Le Serment des Vagues
Une île se dresse, spectre au linceul de brume,
Où le temps, lent bourreau, suspend son glaive impur,
Gardien des souvenirs que la vague consume.
Là vit un vieil ermite aux cheveux d’argent pur,
Dont les yeux, deux lagunes où s’éteignent les astres,
Cherchent en vain l’écho d’un passé disparu,
Tandis que les récifs lui murmurent: «Désastre!»
Il fut un temps lointain où ce roc inhabité
Voyait sous son ciel bleu danser deux âmes sœurs,
Lui, jeune et libre ainsi qu’un oiseau des tempêtes,
Elle, brise incarnée en robe de liqueurs.
«Jurons, avait-il dit, devant les dieux muets,
De n’être qu’un seul souffle en cette arche éphémère,
Et si l’un doit partir, que l’autre à tout jamais
Soit changé en rocher par la main de la mer!»

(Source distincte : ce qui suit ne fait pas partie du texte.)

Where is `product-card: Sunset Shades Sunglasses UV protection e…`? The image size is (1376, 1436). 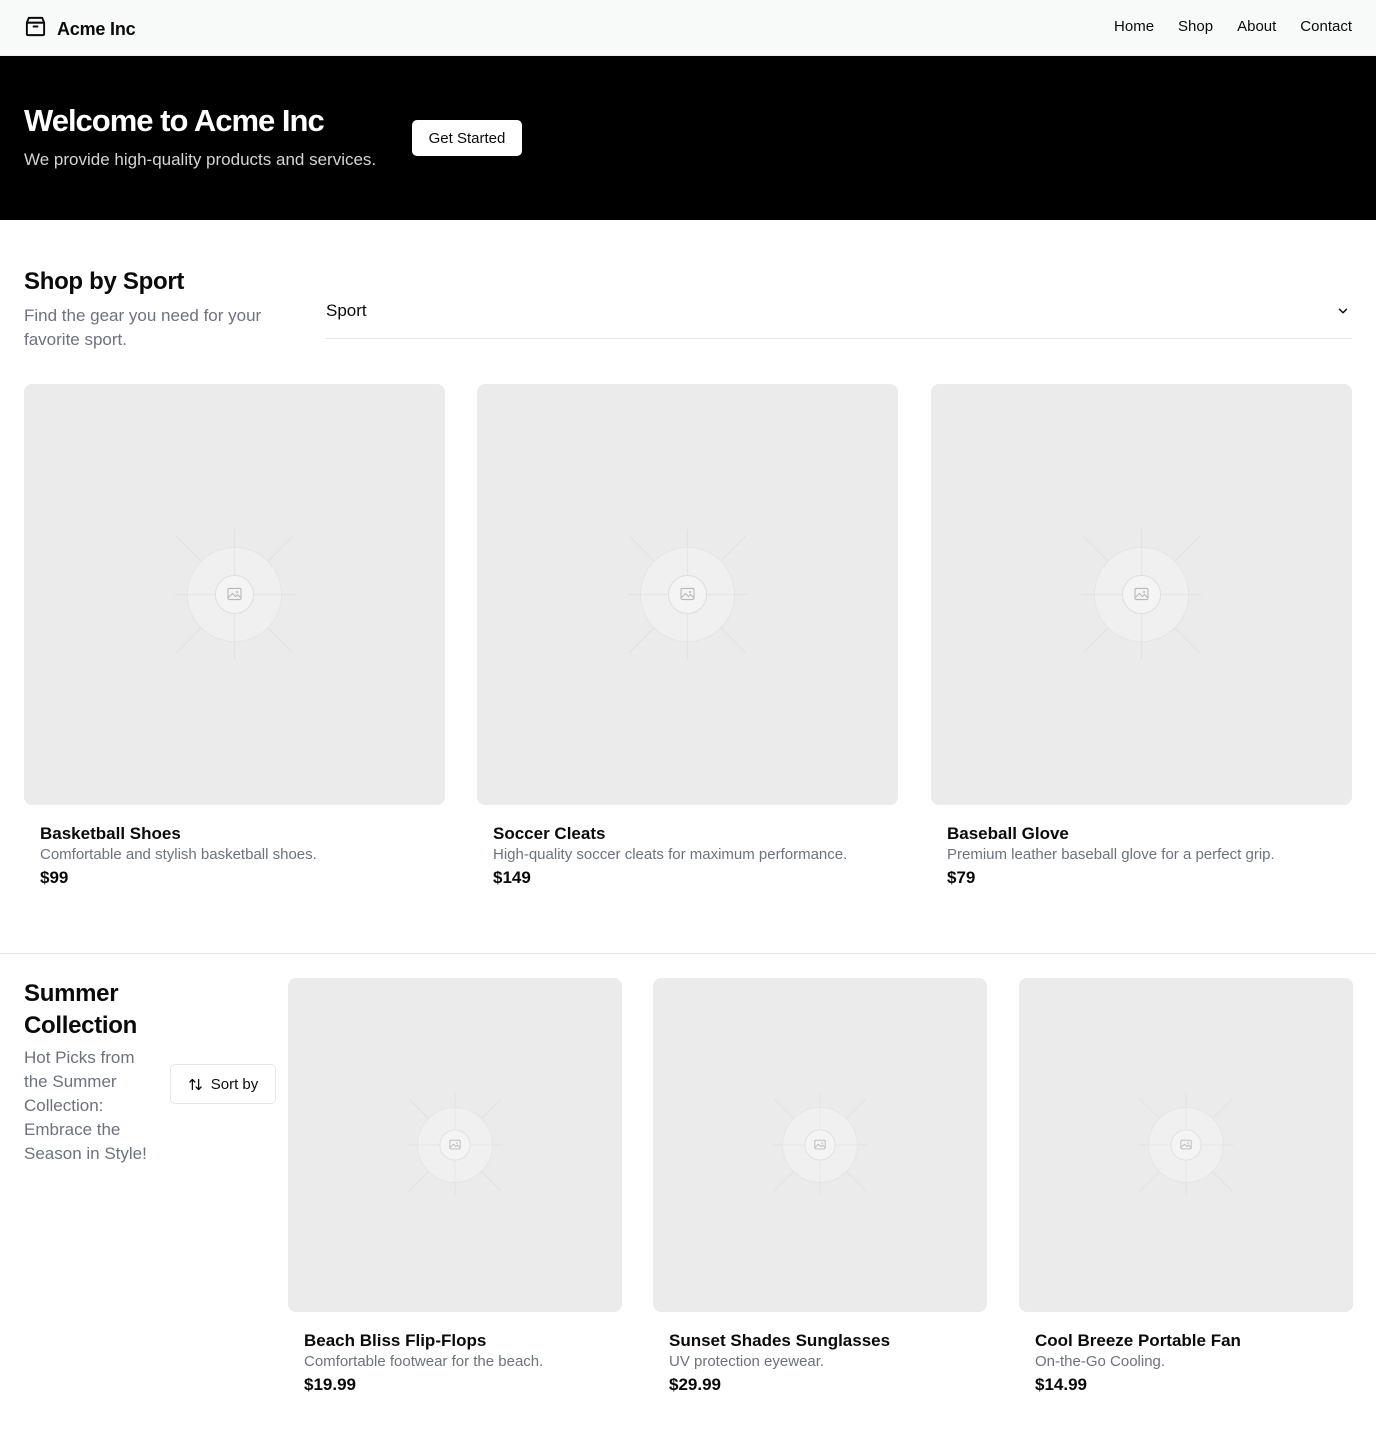 product-card: Sunset Shades Sunglasses UV protection e… is located at coordinates (820, 1188).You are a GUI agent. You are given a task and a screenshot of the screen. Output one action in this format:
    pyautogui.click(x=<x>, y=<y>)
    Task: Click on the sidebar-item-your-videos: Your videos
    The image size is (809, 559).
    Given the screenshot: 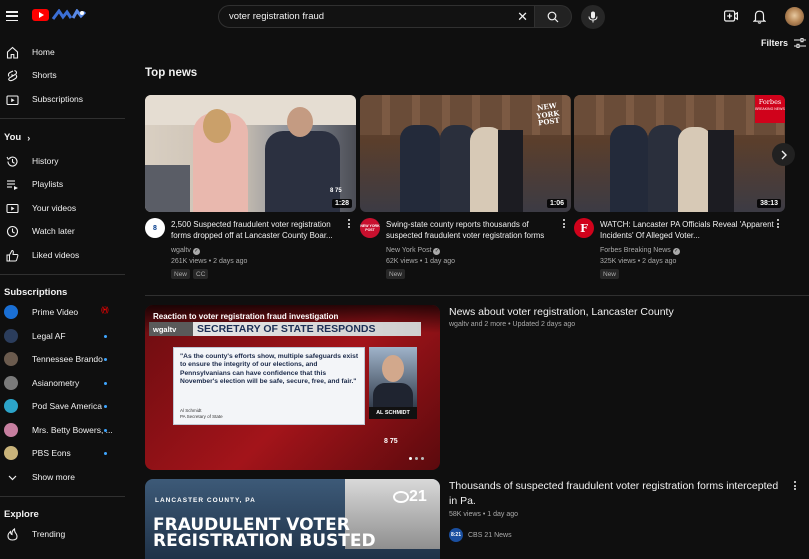 What is the action you would take?
    pyautogui.click(x=62, y=208)
    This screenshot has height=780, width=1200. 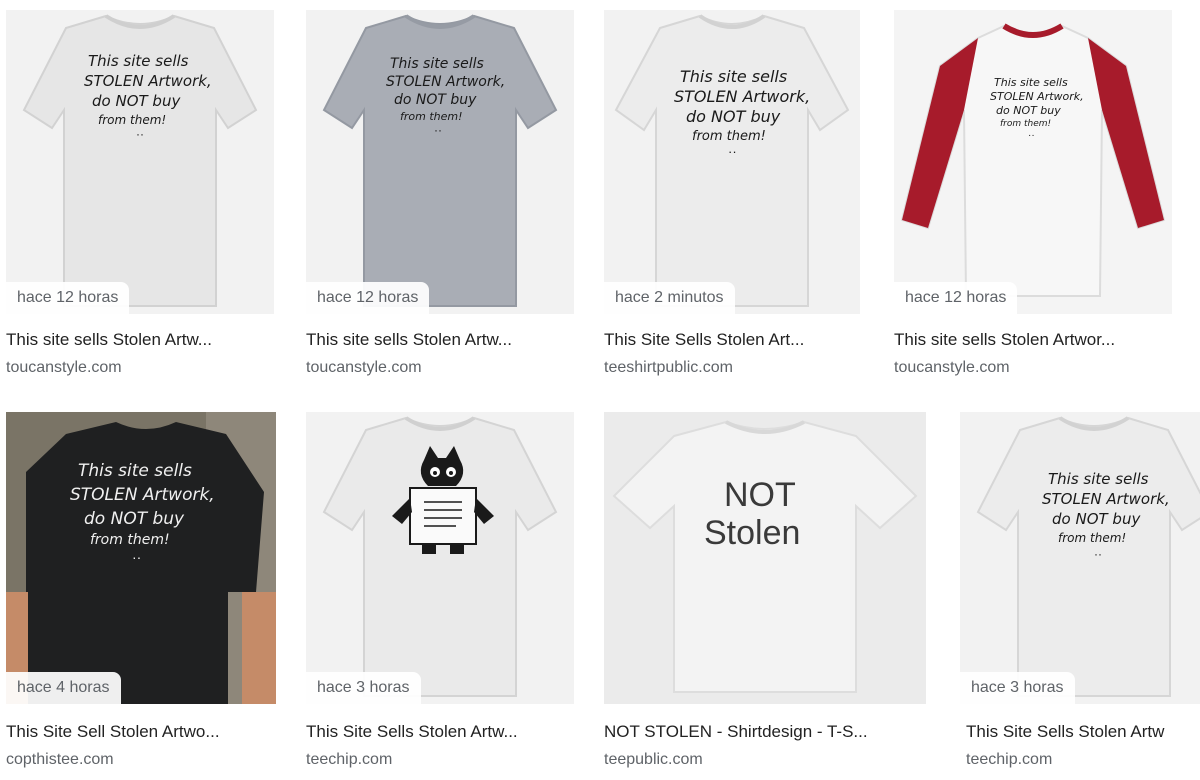 I want to click on tshirt-image: NOT Stolen, so click(x=765, y=558).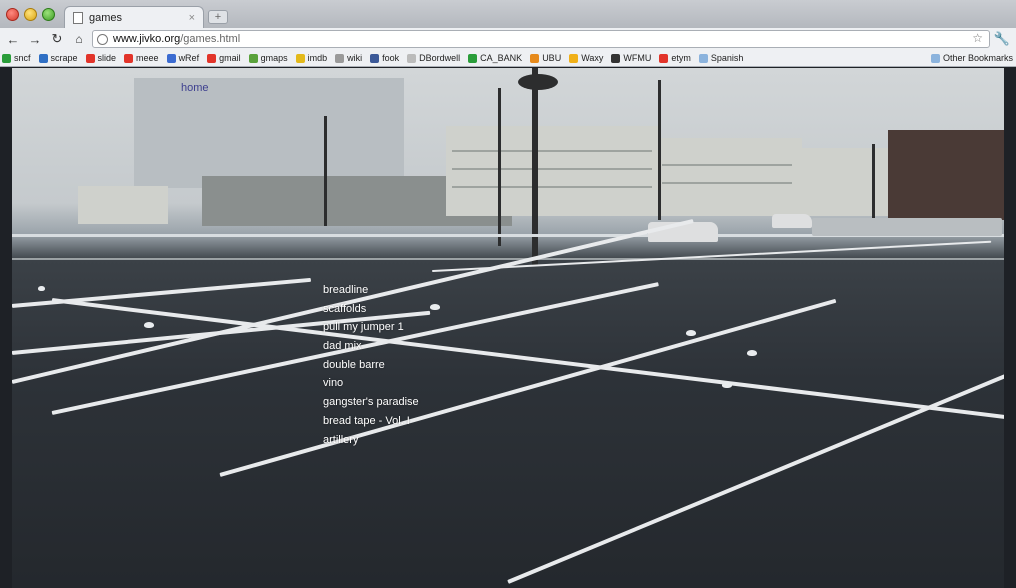 This screenshot has width=1016, height=588. I want to click on bookmark-label: wiki, so click(355, 58).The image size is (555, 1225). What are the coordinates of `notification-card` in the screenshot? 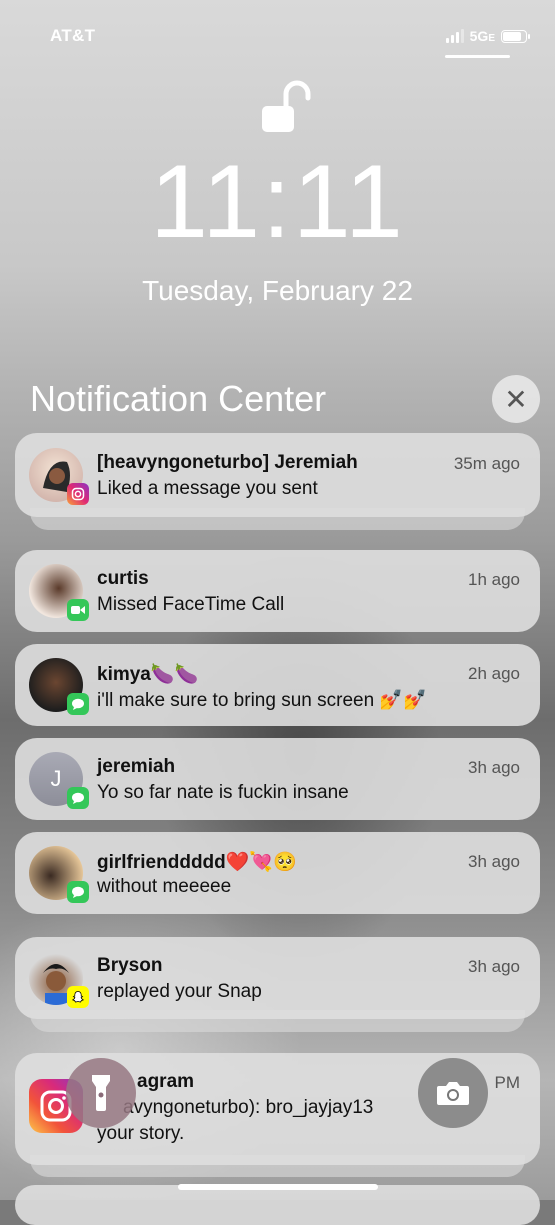 It's located at (278, 1205).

Vingt printemps ont neigé sur leur bonheur fragile,
Vingt hivers ont scellé leur pacte solennel,
Mais un soir où le vent portait des cris hostiles,
Un vaisseau fantasma dans l’ocre du couchant.
«Des hommes!» s’écria la femme au cœur fidèle,
Et dans ses yeux brilla l’espoir d’un autre monde,
Tandis qu’il lui prenait la main, tremblant : «Cruelle,
Notre serment est écrit dans l’écorce de l’onde!»
La nuit tomba, peuplée de murmures mauvais,
Le feu des matelots dansait sur l’eau traîtresse,
Elle errait sur la grève où roulaient ses cheveux,
Lui priait les trépieds d’écumer leur détresse.
«Vois comme ils ont des fruits, des tissus, des bijoux!
— Vois plutôt notre amour, trésor que rien n’achète.
— Et s’ils nous emmenaient? — Le ciel nous jugerait tous.
— Je ne puis oublier que je suis fille enquête…»
Quand l’aube déchira son manteau de ténèbres,
Le navire avait fui, laissant sur le sable fin
Une empreinte légère et des débris funèbres :
Un collier de corail, un voile de satin.
«Tu restes!» cria-t-il, ivre d’un fol espoir,
Mais elle, se penchant sur l’horizon liquide :
«Je n’ai plus de racines pour croire à ton pouvoir,
Adieu ; que ta colère accomplisse ton vide.»
Alors, ô terreur sainte! ô vengeance des flots!
Le ciel vrilla son dôme en un noir tourbillon,
La foudre déchira la voûte aux mille éclos,
Et la mer souleva son monstrueux billon.
Il vit sa bien-aimée, statue de lumière,
Se pétrifier lentement sous son regard,
Tandis qu’une voix grondait : «Garde ta prisonnière,
L’exilé sera roi d’un désert de brouillard!»
Depuis ce jour maudit où les destins rirent,
L’homme erre sur les monts que la brise corrode,
Portant dans sa poitrine un astre qui se meurt,
Et sur son front ridé, la couronne de l’eau.
Il parle aux goélands qui fuient son ombre vaine,
Invente des printemps où revit son visage,
Et boit dans les embruns l’amer parfum des peines
Qui firent de son cœur un naufrageux rivage.
Un matin où l’automne agonisait plus pâle,
Une barque apparut, coquille en proie au sort,
Portant un enfant nu dont le regard s’exhale
Vers l’île qui tendait ses bras de squelette mort.
Le vieillard, sentant fuir ses dernières faiblesses,
S’élança dans les flots que la houle argentait :
«Viens! Je te donnerai mes ultimes tendresses!»
Mais l’enfant, souriant, déjà s’évaporait.
Alors, rompant le pacte où sa vie était liée,
Il jeta sa dépouille aux dragons écumeux,
Brava les dieux marins dont l’haleine est prière,
Et nagea vers la mort en appelant les feux.
La mer, se refermant sur ce crime sublime,
Rendit au ciel brisé son éternel soupir,
Tandis qu’au fond des eaux, dans un dernier abîme,
Deux ombres s’enlaçaient pour mieux se désunir.
Maintenant, quand la lune argente les collines,
On entend un duo de sanglots infinis
Mêler aux chants des vents ses plaintes cristallines :
Lui maudit la liberté qui tua son amour,
Elle pleure l’idéal des chaînes trop bénies,
Et l’île, éternisant ce double aveu du jour,
Leur offre pour linceul la pourpre des agonies.